§ **Written exercise**
Copy every line of the material below verbatim, in the same order.

§ **Given entries**
—————

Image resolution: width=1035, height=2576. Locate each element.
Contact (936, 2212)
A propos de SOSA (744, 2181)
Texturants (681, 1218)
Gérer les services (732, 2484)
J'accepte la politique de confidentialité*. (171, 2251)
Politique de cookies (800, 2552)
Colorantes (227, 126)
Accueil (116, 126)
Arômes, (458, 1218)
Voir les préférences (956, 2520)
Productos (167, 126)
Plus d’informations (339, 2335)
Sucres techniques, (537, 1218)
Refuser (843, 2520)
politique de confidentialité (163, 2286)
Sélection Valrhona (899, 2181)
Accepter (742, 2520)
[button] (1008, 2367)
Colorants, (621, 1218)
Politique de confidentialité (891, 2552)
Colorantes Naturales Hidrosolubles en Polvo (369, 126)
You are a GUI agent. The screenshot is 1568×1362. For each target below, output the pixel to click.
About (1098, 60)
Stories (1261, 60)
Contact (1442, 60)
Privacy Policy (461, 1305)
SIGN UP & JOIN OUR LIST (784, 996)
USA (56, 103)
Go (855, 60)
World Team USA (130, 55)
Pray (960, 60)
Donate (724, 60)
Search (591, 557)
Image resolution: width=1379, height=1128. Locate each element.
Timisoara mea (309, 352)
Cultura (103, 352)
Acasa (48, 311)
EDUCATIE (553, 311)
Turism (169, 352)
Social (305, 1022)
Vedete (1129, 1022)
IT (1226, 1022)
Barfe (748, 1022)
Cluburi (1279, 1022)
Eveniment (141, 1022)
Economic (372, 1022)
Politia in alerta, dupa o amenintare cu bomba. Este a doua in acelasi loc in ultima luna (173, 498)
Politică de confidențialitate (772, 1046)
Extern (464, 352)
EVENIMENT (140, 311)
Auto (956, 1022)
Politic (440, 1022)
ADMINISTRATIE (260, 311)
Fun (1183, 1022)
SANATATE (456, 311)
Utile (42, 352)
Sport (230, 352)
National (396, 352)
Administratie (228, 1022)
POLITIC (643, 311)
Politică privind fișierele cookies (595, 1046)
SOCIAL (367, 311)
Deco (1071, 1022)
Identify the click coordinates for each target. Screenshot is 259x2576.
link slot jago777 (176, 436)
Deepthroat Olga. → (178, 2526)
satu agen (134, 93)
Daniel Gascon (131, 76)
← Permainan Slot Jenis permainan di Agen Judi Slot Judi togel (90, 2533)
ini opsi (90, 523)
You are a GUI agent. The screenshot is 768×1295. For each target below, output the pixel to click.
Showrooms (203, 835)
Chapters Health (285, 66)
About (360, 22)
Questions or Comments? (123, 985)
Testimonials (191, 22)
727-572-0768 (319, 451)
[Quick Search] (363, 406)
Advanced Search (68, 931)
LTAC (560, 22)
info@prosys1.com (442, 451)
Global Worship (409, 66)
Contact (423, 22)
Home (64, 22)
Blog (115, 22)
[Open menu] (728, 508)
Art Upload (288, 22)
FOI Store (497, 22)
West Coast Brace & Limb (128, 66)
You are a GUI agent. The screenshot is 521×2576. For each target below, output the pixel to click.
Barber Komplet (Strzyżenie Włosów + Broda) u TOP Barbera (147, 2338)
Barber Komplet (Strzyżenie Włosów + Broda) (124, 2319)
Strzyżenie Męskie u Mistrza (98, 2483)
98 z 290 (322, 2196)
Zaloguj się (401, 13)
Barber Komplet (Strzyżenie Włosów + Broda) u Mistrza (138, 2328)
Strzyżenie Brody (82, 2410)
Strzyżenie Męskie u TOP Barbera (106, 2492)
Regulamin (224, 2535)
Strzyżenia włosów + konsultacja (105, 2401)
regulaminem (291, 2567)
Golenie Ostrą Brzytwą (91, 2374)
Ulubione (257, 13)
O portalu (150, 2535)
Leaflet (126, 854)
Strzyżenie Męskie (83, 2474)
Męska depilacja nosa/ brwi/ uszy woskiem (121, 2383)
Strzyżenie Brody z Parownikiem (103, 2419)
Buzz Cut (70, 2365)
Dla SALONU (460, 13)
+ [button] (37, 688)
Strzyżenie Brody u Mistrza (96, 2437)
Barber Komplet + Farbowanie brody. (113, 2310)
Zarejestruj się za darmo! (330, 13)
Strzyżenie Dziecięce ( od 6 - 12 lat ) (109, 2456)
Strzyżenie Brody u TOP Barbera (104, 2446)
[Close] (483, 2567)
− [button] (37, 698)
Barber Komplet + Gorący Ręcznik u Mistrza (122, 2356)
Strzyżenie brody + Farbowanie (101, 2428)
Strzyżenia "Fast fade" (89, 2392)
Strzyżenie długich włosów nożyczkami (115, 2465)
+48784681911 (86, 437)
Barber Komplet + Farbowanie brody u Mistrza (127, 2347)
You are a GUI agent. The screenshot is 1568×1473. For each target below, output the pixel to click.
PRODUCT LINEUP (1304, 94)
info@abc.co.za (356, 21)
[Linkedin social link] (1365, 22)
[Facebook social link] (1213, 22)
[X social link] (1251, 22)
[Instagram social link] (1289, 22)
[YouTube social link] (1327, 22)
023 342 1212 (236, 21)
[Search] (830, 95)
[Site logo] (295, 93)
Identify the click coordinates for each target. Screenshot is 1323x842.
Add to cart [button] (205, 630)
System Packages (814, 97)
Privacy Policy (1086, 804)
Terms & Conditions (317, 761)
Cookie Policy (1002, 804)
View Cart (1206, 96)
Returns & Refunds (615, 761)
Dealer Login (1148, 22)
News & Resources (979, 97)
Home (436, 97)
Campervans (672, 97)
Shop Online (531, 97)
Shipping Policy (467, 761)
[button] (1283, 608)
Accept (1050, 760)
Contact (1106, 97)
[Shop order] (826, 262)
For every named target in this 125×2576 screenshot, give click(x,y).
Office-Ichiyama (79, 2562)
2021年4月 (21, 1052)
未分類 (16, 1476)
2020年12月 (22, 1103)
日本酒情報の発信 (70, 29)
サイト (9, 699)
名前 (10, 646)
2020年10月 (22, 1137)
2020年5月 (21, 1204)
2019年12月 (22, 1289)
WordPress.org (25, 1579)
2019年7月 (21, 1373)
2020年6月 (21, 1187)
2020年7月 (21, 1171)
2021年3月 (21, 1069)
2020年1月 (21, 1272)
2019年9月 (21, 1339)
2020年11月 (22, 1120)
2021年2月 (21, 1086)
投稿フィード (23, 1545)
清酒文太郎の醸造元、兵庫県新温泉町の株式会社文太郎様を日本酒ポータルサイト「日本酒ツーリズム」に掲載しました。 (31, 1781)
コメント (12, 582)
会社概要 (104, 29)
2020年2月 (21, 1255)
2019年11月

—————

§ **Correct result**
Image resolution: width=1035, height=2576. Locate each element.
Contact (936, 2212)
A propos de SOSA (744, 2181)
Texturants (681, 1218)
Gérer les services (732, 2484)
J'accepte la politique de confidentialité*. (171, 2251)
Politique de cookies (800, 2552)
Colorantes (227, 126)
Accueil (116, 126)
Arômes, (458, 1218)
Voir les préférences (956, 2520)
Productos (167, 126)
Plus d’informations (339, 2335)
Sucres techniques, (537, 1218)
Refuser (843, 2520)
politique de confidentialité (163, 2286)
Sélection Valrhona (899, 2181)
Accepter (742, 2520)
[button] (1008, 2367)
Colorants, (621, 1218)
Politique de confidentialité (891, 2552)
Colorantes Naturales Hidrosolubles en Polvo (369, 126)
You are a GUI agent. The screenshot is 1568×1362. For each target below, output the pixel to click.
About (1098, 60)
Stories (1261, 60)
Contact (1442, 60)
Privacy Policy (461, 1305)
SIGN UP & JOIN OUR LIST (784, 996)
USA (56, 103)
Go (855, 60)
World Team USA (130, 55)
Pray (960, 60)
Donate (724, 60)
Search (591, 557)
Image resolution: width=1379, height=1128. Locate each element.
Timisoara mea (309, 352)
Cultura (103, 352)
Acasa (48, 311)
EDUCATIE (553, 311)
Turism (169, 352)
Social (305, 1022)
Vedete (1129, 1022)
IT (1226, 1022)
Barfe (748, 1022)
Cluburi (1279, 1022)
Eveniment (141, 1022)
Economic (372, 1022)
Politia in alerta, dupa o amenintare cu bomba. Este a doua in acelasi loc in ultima luna (173, 498)
Politică de confidențialitate (772, 1046)
Extern (464, 352)
EVENIMENT (140, 311)
Auto (956, 1022)
Politic (440, 1022)
ADMINISTRATIE (260, 311)
Fun (1183, 1022)
SANATATE (456, 311)
Utile (42, 352)
Sport (230, 352)
National (396, 352)
Administratie (228, 1022)
POLITIC (643, 311)
Politică privind fișierele cookies (595, 1046)
SOCIAL (367, 311)
Deco (1071, 1022)
Identify the click coordinates for each target. Screenshot is 259x2576.
link slot jago777 (176, 436)
Deepthroat Olga. → (178, 2526)
satu agen (134, 93)
Daniel Gascon (131, 76)
← Permainan Slot Jenis permainan di Agen Judi Slot Judi togel (90, 2533)
ini opsi (90, 523)
You are a GUI agent. The screenshot is 768×1295. For each target below, output the pixel to click.
Showrooms (203, 835)
Chapters Health (285, 66)
About (360, 22)
Questions or Comments? (123, 985)
Testimonials (191, 22)
727-572-0768 (319, 451)
[Quick Search] (363, 406)
Advanced Search (68, 931)
LTAC (560, 22)
info@prosys1.com (442, 451)
Global Worship (409, 66)
Contact (423, 22)
Home (64, 22)
Blog (115, 22)
[Open menu] (728, 508)
Art Upload (288, 22)
FOI Store (497, 22)
West Coast Brace & Limb (128, 66)
You are a GUI agent. The screenshot is 521×2576. For each target below, output the pixel to click.
Barber Komplet (Strzyżenie Włosów + Broda) u TOP Barbera (147, 2338)
Barber Komplet (Strzyżenie Włosów + Broda) (124, 2319)
Strzyżenie Męskie u Mistrza (98, 2483)
98 z 290 (322, 2196)
Zaloguj się (401, 13)
Barber Komplet (Strzyżenie Włosów + Broda) u Mistrza (138, 2328)
Strzyżenie Brody (82, 2410)
Strzyżenie Męskie u TOP Barbera (106, 2492)
Regulamin (224, 2535)
Strzyżenia włosów + konsultacja (105, 2401)
regulaminem (291, 2567)
Golenie Ostrą Brzytwą (91, 2374)
Ulubione (257, 13)
O portalu (150, 2535)
Leaflet (126, 854)
Strzyżenie Męskie (83, 2474)
Męska depilacja nosa/ brwi/ uszy woskiem (121, 2383)
Strzyżenie Brody z Parownikiem (103, 2419)
Buzz Cut (70, 2365)
Dla SALONU (460, 13)
+ [button] (37, 688)
Strzyżenie Brody u Mistrza (96, 2437)
Barber Komplet + Farbowanie brody. (113, 2310)
Zarejestruj się za darmo! (330, 13)
Strzyżenie Dziecięce ( od 6 - 12 lat ) (109, 2456)
Strzyżenie Brody u TOP Barbera (104, 2446)
[Close] (483, 2567)
− [button] (37, 698)
Barber Komplet + Gorący Ręcznik u Mistrza (122, 2356)
Strzyżenie brody + Farbowanie (101, 2428)
Strzyżenia "Fast fade" (89, 2392)
Strzyżenie długich włosów nożyczkami (115, 2465)
+48784681911 (86, 437)
Barber Komplet + Farbowanie brody u Mistrza (127, 2347)
You are a GUI agent. The screenshot is 1568×1473. For each target below, output the pixel to click.
PRODUCT LINEUP (1304, 94)
info@abc.co.za (356, 21)
[Linkedin social link] (1365, 22)
[Facebook social link] (1213, 22)
[X social link] (1251, 22)
[Instagram social link] (1289, 22)
[YouTube social link] (1327, 22)
023 342 1212 (236, 21)
[Search] (830, 95)
[Site logo] (295, 93)
Identify the click coordinates for each target. Screenshot is 1323x842.
Add to cart [button] (205, 630)
System Packages (814, 97)
Privacy Policy (1086, 804)
Terms & Conditions (317, 761)
Cookie Policy (1002, 804)
View Cart (1206, 96)
Returns & Refunds (615, 761)
Dealer Login (1148, 22)
News & Resources (979, 97)
Home (436, 97)
Campervans (672, 97)
Shop Online (531, 97)
Shipping Policy (467, 761)
[button] (1283, 608)
Accept (1050, 760)
Contact (1106, 97)
[Shop order] (826, 262)
For every named target in this 125×2576 screenshot, give click(x,y).
Office-Ichiyama (79, 2562)
2021年4月 (21, 1052)
未分類 (16, 1476)
2020年12月 (22, 1103)
日本酒情報の発信 (70, 29)
サイト (9, 699)
名前 (10, 646)
2020年10月 (22, 1137)
2020年5月 (21, 1204)
2019年12月 (22, 1289)
WordPress.org (25, 1579)
2019年7月 (21, 1373)
2020年6月 (21, 1187)
2020年7月 (21, 1171)
2021年3月 (21, 1069)
2020年1月 (21, 1272)
2019年9月 (21, 1339)
2020年11月 (22, 1120)
2021年2月 (21, 1086)
投稿フィード (23, 1545)
清酒文太郎の醸造元、兵庫県新温泉町の株式会社文太郎様を日本酒ポータルサイト「日本酒ツーリズム」に掲載しました。 (31, 1781)
コメント (12, 582)
会社概要 (104, 29)
2020年2月 (21, 1255)
2019年11月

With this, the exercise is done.